▶ **WHAT YOU HAVE TO DO**
Show me each line of the listing below where the word "computer" appears.

▶ **RECORDS SUPPLIED**
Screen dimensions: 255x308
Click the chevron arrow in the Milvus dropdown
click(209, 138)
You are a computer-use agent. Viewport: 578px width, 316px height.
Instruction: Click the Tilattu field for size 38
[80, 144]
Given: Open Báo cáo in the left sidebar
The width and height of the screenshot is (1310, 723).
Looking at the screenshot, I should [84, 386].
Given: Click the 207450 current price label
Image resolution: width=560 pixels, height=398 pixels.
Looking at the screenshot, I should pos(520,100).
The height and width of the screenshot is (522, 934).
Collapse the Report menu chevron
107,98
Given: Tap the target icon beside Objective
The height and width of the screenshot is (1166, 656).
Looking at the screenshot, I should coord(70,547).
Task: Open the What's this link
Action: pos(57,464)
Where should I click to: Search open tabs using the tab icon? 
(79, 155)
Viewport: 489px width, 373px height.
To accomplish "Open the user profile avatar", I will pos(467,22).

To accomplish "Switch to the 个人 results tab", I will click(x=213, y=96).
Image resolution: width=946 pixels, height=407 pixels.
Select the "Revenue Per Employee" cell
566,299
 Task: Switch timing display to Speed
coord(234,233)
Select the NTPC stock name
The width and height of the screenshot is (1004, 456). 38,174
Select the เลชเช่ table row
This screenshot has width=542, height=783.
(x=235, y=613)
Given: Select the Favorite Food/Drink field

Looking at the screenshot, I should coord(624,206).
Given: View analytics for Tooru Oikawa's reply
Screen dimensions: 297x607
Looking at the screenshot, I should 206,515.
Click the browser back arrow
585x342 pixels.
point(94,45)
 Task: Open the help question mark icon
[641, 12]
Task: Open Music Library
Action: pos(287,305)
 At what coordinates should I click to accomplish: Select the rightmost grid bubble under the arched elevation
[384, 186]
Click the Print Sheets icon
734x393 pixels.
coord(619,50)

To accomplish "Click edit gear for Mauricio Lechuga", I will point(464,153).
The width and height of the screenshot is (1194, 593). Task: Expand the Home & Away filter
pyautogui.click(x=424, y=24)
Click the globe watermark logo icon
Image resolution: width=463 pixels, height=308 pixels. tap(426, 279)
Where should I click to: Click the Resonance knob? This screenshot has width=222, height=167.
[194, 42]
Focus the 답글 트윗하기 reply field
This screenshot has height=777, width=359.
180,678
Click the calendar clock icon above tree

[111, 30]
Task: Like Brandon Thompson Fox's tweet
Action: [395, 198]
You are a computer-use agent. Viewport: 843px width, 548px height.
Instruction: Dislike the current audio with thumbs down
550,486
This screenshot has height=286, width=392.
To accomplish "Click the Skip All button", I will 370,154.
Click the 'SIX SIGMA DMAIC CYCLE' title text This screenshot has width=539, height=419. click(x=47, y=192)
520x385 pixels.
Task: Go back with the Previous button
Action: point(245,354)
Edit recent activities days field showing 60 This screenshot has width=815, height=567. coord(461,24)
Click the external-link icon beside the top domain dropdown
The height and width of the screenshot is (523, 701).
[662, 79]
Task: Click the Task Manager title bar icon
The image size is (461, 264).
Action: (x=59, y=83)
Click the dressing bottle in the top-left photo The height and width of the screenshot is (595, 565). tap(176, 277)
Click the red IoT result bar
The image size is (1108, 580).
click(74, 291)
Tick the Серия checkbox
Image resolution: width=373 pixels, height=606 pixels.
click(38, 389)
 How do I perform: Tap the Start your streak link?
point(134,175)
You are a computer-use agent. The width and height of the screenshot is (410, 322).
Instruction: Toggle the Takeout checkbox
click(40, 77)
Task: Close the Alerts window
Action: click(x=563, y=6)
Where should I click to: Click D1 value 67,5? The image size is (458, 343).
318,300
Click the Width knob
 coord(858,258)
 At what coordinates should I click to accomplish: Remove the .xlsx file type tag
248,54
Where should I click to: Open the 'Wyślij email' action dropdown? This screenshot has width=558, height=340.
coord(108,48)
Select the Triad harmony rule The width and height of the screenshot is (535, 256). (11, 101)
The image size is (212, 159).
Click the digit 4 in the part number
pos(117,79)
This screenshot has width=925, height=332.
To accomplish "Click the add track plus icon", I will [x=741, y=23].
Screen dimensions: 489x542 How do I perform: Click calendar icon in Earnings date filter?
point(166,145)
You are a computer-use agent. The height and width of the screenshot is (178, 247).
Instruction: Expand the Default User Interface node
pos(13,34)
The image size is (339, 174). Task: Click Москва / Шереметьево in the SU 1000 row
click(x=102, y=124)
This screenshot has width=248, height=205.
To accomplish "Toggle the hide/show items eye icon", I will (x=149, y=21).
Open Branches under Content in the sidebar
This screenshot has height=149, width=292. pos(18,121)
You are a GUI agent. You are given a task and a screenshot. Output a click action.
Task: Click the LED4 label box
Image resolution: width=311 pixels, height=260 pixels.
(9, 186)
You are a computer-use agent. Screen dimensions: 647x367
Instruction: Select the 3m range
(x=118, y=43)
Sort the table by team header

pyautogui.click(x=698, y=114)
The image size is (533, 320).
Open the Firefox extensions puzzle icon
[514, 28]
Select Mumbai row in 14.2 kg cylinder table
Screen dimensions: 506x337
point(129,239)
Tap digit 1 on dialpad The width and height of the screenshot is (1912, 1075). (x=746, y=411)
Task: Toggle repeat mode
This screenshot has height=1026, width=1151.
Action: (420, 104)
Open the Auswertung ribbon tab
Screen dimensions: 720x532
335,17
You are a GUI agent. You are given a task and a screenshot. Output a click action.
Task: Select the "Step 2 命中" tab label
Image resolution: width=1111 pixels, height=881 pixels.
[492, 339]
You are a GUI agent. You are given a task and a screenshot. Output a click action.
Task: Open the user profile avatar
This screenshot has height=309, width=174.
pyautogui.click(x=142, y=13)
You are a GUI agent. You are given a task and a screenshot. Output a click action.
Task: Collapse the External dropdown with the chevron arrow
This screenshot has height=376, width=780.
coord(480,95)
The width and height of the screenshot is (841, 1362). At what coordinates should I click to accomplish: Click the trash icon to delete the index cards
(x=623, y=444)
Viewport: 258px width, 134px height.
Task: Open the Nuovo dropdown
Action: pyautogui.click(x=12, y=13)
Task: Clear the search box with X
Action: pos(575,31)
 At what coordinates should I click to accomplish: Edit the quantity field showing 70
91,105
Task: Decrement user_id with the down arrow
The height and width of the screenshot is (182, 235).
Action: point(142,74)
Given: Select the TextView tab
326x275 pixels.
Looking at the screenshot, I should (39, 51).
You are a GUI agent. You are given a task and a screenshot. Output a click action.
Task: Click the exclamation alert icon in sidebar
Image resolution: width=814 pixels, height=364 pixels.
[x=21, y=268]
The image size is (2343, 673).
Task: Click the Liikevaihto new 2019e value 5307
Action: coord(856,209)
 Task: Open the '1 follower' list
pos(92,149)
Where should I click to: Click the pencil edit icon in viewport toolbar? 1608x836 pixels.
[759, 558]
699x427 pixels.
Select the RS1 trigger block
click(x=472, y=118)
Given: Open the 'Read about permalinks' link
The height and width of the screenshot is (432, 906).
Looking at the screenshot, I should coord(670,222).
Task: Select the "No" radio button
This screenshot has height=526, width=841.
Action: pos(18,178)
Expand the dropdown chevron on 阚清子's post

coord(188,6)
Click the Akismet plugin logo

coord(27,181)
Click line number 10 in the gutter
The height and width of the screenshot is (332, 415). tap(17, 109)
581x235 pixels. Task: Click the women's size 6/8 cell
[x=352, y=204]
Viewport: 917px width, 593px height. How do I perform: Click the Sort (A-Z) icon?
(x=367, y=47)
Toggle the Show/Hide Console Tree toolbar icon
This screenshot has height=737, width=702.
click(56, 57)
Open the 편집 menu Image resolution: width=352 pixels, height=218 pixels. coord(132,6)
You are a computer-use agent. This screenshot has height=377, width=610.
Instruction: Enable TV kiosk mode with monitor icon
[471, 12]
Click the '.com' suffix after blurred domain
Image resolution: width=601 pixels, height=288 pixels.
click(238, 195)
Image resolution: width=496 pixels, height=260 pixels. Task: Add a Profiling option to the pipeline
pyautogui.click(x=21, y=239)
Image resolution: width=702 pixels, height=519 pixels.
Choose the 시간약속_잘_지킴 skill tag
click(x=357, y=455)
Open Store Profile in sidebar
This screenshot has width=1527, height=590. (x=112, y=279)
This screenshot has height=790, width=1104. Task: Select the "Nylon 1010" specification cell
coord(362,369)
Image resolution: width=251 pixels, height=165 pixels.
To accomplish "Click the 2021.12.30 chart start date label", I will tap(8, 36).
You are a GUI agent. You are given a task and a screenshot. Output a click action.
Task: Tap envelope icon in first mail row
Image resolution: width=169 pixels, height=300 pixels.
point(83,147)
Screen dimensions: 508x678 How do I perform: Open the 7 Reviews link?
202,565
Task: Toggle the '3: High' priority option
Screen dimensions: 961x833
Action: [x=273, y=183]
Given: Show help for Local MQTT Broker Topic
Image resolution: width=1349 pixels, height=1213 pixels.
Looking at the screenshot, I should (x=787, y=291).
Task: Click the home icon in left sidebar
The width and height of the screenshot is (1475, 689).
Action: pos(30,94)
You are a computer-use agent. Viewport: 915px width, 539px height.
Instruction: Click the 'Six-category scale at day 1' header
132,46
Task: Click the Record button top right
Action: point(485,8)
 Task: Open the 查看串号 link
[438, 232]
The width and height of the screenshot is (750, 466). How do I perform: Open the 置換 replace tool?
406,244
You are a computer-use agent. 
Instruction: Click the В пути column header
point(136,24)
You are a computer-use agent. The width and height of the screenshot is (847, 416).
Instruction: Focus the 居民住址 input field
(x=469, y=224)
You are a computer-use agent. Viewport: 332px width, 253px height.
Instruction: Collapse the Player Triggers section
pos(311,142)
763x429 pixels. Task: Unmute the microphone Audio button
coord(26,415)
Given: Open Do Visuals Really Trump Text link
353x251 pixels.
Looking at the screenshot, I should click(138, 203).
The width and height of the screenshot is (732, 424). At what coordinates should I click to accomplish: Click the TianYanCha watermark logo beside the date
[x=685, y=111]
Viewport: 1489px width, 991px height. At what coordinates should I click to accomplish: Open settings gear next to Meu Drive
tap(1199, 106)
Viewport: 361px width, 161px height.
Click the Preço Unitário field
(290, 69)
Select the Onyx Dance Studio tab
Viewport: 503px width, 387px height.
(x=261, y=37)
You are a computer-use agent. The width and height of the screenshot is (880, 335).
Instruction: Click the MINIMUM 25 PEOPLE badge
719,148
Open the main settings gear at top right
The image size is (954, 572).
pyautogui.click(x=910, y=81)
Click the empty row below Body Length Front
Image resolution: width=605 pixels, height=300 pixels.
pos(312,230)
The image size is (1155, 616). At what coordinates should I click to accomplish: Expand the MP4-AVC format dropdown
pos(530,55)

▶ **REPLY**
You are a computer-use agent. Viewport: 578px width, 316px height.
You are a computer-use agent. Viewport: 843px width, 548px height.
You are a computer-use agent. The width and height of the screenshot is (410, 322).
You are a computer-use agent. The height and width of the screenshot is (178, 247).
You are a computer-use agent. Screen dimensions: 647x367
You are a computer-use agent. This screenshot has height=377, width=610.
You are a computer-use agent. Viewport: 915px width, 539px height.
You are a computer-use agent. 
You are a computer-use agent. The width and height of the screenshot is (847, 416).
You are a computer-use agent. Viewport: 332px width, 253px height.
You are a computer-use agent. The width and height of the screenshot is (880, 335).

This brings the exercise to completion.